━━━━━ FRAGMENTO DEL DOCUMENTO

Steve McQueen es a mi parecer la más grande sorpresa que
nos ha dado la industria cinematográfica en los últimos diez años. Desde luego
hay algo más de un puñado de cineastas en el mundo que nos mantienen la fe en
el cine viva y moderadamente saludable, pero este director inglés, que despuntó
con su ópera prima apenas en 2008, se ha convertido ahora, solo seis años después,
en uno de los creadores más maduros y consistentes de la filmografía en todo el
planeta.
En muchos espectadores, entre quienes me incluyo, aún se
mantiene intacta la desazón que les produjo Shame, la película de 2011 en la cual Michael Fassbender encarnaba a un joven
ejecutivo solitario y adicto al sexo. Se puede escribir mucho acerca de esa
historia, de sus visos existencialistas, de cómo en ella parecen tomar forma
algunos de los aspectos más odiosos con los que pensadores como Zygmunt Bauman
o Gilles Lipovetsky han descrito la sociedad contemporánea, pero más allá
de todo eso se trata de una obra capaz de hablarle a cualquier ser humano: de
sus miserias, de su soledad, de la extrañeza del mundo que lo rodea.
Antes de Shame, McQueen ya nos había dado una primera
patada en el hígado con Hunger, una suerte de crónica de la huelga de hambre de
1981 en Irlanda del Norte desde la perspectiva de Bobby Sands, un huelguista
radical, profundamente convencido de su propósito y dispuesto a llegar a las
últimas consecuencias.
En ambos films nos encontramos con personajes que,
queriéndolo o no, emprenden un viaje a las regiones más oscuras de su propio
ser, un viaje a ese corazón de las tinieblas que sin lugar a dudas está en cada
uno de nosotros, pero al cual no todos logramos llegar.

━━━━━━━━━━

CONJUNTO DE EJERCICIOS ▸
1. Responde según el texto sobre Steve McQueen:
(a) ¿En qué año despuntó el director con su ópera prima?
(b) ¿Qué actor encarna al joven ejecutivo en Shame?
(c) ¿Qué acontecimiento relata Hunger y desde la perspectiva de quién?
2. Prolonga el texto sobre Steve McQueen a partir de su última oración.
El listado no interviene en nada de esto.

━━━━━ MATERIAL PROPORCIONADO

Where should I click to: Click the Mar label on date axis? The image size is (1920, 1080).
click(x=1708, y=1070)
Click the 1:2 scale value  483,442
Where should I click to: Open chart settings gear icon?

━━━━━━━━━━

RESPUESTAS ▸
1.
(a) En 2008.
(b) Michael Fassbender.
(c) La huelga de hambre de 1981 en Irlanda del Norte, desde la perspectiva de Bobby Sands.

2.
Inspirada en una historia real, Doce años de esclavitud es, por decirlo así, la tercera
edición de ese viaje: Salomon Northup, un hombre negro que vive libre con su
familia en Nueva York, en los Estados Unidos del siglo XIX, antes de la Guerra
de Secesión, es raptado y vendido como esclavo en Nueva Orleans. Desde entonces
empieza para Northup, quien cuenta con buena educación e incluso interpreta hábilmente el violín, un descenso por el infierno de la esclavitud que lo lleva
hasta los límites de la crueldad humana y del miedo.
Resulta difícil evitar el recurrido tema de las
actuaciones: Chiwetel Ejiofor, Paul Dano, Benedict Cumberlatsh, Paul Giamatti…
Todos, como de costumbre, impecables. A pesar de lo que se repite una y otra
vez sobre la supuesta decadencia de las artes escénicas, a veces pienso que
vivimos en una edad de oro de la actuación. Concuerdo con lo que se ha repetido
con unanimidad: Lupita Nyong’o, en el papel de la atormentada esclava Patsy, lo
deja a uno con el corazón en la mano, y Michael Fassbender, que ya viene siendo
el actor fetiche de McQueen, produce tanta indignación y rabia como solo puede
hacerlo un actor extraordinario.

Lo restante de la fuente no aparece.